*** Opening of Supplied data ***

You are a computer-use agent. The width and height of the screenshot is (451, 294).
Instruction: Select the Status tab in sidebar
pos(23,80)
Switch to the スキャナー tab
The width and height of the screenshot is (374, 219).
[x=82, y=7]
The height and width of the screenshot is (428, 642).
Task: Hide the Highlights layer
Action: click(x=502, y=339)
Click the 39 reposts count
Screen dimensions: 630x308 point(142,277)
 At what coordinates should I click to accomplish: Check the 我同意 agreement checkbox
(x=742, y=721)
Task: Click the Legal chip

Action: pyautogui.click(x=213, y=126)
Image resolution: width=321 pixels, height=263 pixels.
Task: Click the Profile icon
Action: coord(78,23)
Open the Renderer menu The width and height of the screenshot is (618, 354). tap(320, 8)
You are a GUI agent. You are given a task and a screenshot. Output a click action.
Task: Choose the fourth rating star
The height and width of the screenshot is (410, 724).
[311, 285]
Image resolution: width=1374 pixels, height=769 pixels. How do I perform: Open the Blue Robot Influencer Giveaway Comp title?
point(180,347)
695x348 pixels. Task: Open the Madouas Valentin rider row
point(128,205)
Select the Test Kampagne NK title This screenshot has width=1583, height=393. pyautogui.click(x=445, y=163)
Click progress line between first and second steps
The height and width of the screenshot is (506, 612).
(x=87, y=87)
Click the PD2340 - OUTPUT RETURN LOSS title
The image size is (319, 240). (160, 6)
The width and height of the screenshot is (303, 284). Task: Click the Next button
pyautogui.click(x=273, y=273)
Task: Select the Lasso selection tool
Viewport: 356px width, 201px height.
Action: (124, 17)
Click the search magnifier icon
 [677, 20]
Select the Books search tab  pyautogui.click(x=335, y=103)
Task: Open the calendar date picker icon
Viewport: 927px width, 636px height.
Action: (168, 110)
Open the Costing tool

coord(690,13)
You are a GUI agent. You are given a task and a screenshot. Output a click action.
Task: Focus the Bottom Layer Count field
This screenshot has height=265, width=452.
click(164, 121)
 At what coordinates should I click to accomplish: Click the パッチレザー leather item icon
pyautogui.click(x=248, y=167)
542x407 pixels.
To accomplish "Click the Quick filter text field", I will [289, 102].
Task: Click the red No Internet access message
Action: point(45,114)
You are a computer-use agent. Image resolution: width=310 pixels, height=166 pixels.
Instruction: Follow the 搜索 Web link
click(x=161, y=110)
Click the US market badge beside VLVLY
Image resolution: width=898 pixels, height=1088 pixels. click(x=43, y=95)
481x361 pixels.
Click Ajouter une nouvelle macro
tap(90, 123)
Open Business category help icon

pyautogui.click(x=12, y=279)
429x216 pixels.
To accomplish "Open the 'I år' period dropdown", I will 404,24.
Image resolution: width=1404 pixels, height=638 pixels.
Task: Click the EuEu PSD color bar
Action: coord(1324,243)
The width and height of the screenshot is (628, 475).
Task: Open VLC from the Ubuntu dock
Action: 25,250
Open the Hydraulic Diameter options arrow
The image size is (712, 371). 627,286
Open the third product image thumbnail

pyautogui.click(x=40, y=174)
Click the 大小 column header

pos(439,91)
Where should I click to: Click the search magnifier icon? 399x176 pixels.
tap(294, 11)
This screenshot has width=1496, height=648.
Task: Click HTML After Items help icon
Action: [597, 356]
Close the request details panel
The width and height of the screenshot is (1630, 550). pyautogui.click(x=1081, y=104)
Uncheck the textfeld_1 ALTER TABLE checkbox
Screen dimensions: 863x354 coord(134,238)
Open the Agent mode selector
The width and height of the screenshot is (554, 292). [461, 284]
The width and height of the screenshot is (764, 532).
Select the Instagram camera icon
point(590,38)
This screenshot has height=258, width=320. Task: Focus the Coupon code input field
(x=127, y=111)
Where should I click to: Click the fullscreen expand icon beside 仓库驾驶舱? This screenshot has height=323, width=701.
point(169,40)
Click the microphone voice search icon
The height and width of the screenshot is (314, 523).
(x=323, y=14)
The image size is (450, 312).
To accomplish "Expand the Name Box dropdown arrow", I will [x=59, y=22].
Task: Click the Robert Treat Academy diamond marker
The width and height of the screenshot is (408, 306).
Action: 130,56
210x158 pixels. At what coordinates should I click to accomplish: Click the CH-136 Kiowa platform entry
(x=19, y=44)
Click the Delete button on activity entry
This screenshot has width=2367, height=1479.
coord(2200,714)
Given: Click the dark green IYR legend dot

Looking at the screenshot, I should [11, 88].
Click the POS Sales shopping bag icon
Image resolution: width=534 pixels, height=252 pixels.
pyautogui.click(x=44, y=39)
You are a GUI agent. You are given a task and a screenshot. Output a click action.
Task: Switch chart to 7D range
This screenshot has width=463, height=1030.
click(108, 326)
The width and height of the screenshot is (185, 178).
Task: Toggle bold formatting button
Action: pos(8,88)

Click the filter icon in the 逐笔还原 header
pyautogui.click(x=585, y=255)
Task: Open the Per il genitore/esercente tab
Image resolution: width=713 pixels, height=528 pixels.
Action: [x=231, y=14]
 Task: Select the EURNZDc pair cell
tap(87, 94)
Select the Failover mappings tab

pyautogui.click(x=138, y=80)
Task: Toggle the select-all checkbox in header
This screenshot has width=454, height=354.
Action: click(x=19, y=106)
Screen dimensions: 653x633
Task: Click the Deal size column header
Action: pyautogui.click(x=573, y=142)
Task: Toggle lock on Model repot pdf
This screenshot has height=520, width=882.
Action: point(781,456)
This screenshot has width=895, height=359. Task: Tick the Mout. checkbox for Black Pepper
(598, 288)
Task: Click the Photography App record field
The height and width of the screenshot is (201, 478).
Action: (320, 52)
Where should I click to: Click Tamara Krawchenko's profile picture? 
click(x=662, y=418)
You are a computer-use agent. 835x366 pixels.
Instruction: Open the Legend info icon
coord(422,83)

*** Close of Supplied data ***

## Task statement
Reproduce all of the material above without alteration.

## Expected answer
You are a computer-use agent. The width and height of the screenshot is (451, 294).
Instruction: Select the Status tab in sidebar
pos(23,80)
Switch to the スキャナー tab
The width and height of the screenshot is (374, 219).
[x=82, y=7]
The height and width of the screenshot is (428, 642).
Task: Hide the Highlights layer
Action: click(x=502, y=339)
Click the 39 reposts count
Screen dimensions: 630x308 point(142,277)
 At what coordinates should I click to accomplish: Check the 我同意 agreement checkbox
(x=742, y=721)
Task: Click the Legal chip

Action: pyautogui.click(x=213, y=126)
Image resolution: width=321 pixels, height=263 pixels.
Task: Click the Profile icon
Action: coord(78,23)
Open the Renderer menu The width and height of the screenshot is (618, 354). tap(320, 8)
You are a GUI agent. You are given a task and a screenshot. Output a click action.
Task: Choose the fourth rating star
The height and width of the screenshot is (410, 724).
[311, 285]
Image resolution: width=1374 pixels, height=769 pixels. How do I perform: Open the Blue Robot Influencer Giveaway Comp title?
point(180,347)
695x348 pixels. Task: Open the Madouas Valentin rider row
point(128,205)
Select the Test Kampagne NK title This screenshot has width=1583, height=393. pyautogui.click(x=445, y=163)
Click progress line between first and second steps
The height and width of the screenshot is (506, 612).
(x=87, y=87)
Click the PD2340 - OUTPUT RETURN LOSS title
The image size is (319, 240). (160, 6)
The width and height of the screenshot is (303, 284). Task: Click the Next button
pyautogui.click(x=273, y=273)
Task: Select the Lasso selection tool
Viewport: 356px width, 201px height.
Action: (124, 17)
Click the search magnifier icon
 [677, 20]
Select the Books search tab  pyautogui.click(x=335, y=103)
Task: Open the calendar date picker icon
Viewport: 927px width, 636px height.
Action: (168, 110)
Open the Costing tool

coord(690,13)
You are a GUI agent. You are given a task and a screenshot. Output a click action.
Task: Focus the Bottom Layer Count field
This screenshot has height=265, width=452.
click(164, 121)
 At what coordinates should I click to accomplish: Click the パッチレザー leather item icon
pyautogui.click(x=248, y=167)
542x407 pixels.
To accomplish "Click the Quick filter text field", I will [289, 102].
Task: Click the red No Internet access message
Action: point(45,114)
You are a computer-use agent. Image resolution: width=310 pixels, height=166 pixels.
Instruction: Follow the 搜索 Web link
click(x=161, y=110)
Click the US market badge beside VLVLY
Image resolution: width=898 pixels, height=1088 pixels. click(x=43, y=95)
481x361 pixels.
Click Ajouter une nouvelle macro
tap(90, 123)
Open Business category help icon

pyautogui.click(x=12, y=279)
429x216 pixels.
To accomplish "Open the 'I år' period dropdown", I will 404,24.
Image resolution: width=1404 pixels, height=638 pixels.
Task: Click the EuEu PSD color bar
Action: coord(1324,243)
The width and height of the screenshot is (628, 475).
Task: Open VLC from the Ubuntu dock
Action: 25,250
Open the Hydraulic Diameter options arrow
The image size is (712, 371). 627,286
Open the third product image thumbnail

pyautogui.click(x=40, y=174)
Click the 大小 column header

pos(439,91)
Where should I click to: Click the search magnifier icon? 399x176 pixels.
tap(294, 11)
This screenshot has width=1496, height=648.
Task: Click HTML After Items help icon
Action: [597, 356]
Close the request details panel
The width and height of the screenshot is (1630, 550). pyautogui.click(x=1081, y=104)
Uncheck the textfeld_1 ALTER TABLE checkbox
Screen dimensions: 863x354 coord(134,238)
Open the Agent mode selector
The width and height of the screenshot is (554, 292). [461, 284]
The width and height of the screenshot is (764, 532).
Select the Instagram camera icon
point(590,38)
This screenshot has height=258, width=320. Task: Focus the Coupon code input field
(x=127, y=111)
Where should I click to: Click the fullscreen expand icon beside 仓库驾驶舱? This screenshot has height=323, width=701.
point(169,40)
Click the microphone voice search icon
The height and width of the screenshot is (314, 523).
(x=323, y=14)
The image size is (450, 312).
To accomplish "Expand the Name Box dropdown arrow", I will [x=59, y=22].
Task: Click the Robert Treat Academy diamond marker
The width and height of the screenshot is (408, 306).
Action: 130,56
210x158 pixels. At what coordinates should I click to accomplish: Click the CH-136 Kiowa platform entry
(x=19, y=44)
Click the Delete button on activity entry
This screenshot has width=2367, height=1479.
coord(2200,714)
Given: Click the dark green IYR legend dot

Looking at the screenshot, I should [11, 88].
Click the POS Sales shopping bag icon
Image resolution: width=534 pixels, height=252 pixels.
pyautogui.click(x=44, y=39)
You are a GUI agent. You are given a task and a screenshot. Output a click action.
Task: Switch chart to 7D range
This screenshot has width=463, height=1030.
click(108, 326)
The width and height of the screenshot is (185, 178).
Task: Toggle bold formatting button
Action: pos(8,88)

Click the filter icon in the 逐笔还原 header
pyautogui.click(x=585, y=255)
Task: Open the Per il genitore/esercente tab
Image resolution: width=713 pixels, height=528 pixels.
Action: [x=231, y=14]
 Task: Select the EURNZDc pair cell
tap(87, 94)
Select the Failover mappings tab

pyautogui.click(x=138, y=80)
Task: Toggle the select-all checkbox in header
This screenshot has width=454, height=354.
Action: click(x=19, y=106)
Screen dimensions: 653x633
Task: Click the Deal size column header
Action: pyautogui.click(x=573, y=142)
Task: Toggle lock on Model repot pdf
This screenshot has height=520, width=882.
Action: point(781,456)
This screenshot has width=895, height=359. Task: Tick the Mout. checkbox for Black Pepper
(598, 288)
Task: Click the Photography App record field
The height and width of the screenshot is (201, 478).
Action: (320, 52)
Where should I click to: Click Tamara Krawchenko's profile picture? 
click(x=662, y=418)
You are a computer-use agent. 835x366 pixels.
Instruction: Open the Legend info icon
coord(422,83)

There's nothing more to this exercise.